[Stored data]

- - - -

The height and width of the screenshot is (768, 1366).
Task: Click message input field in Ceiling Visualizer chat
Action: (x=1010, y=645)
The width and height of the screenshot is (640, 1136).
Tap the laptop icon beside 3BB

- - - -

WORK TO BE COMPLETED: The answer must be an exact copy of the lines from the one containing "The width and" through the last line of the records, both included.

SOLVED PROBLEM:
The width and height of the screenshot is (640, 1136).
Tap the laptop icon beside 3BB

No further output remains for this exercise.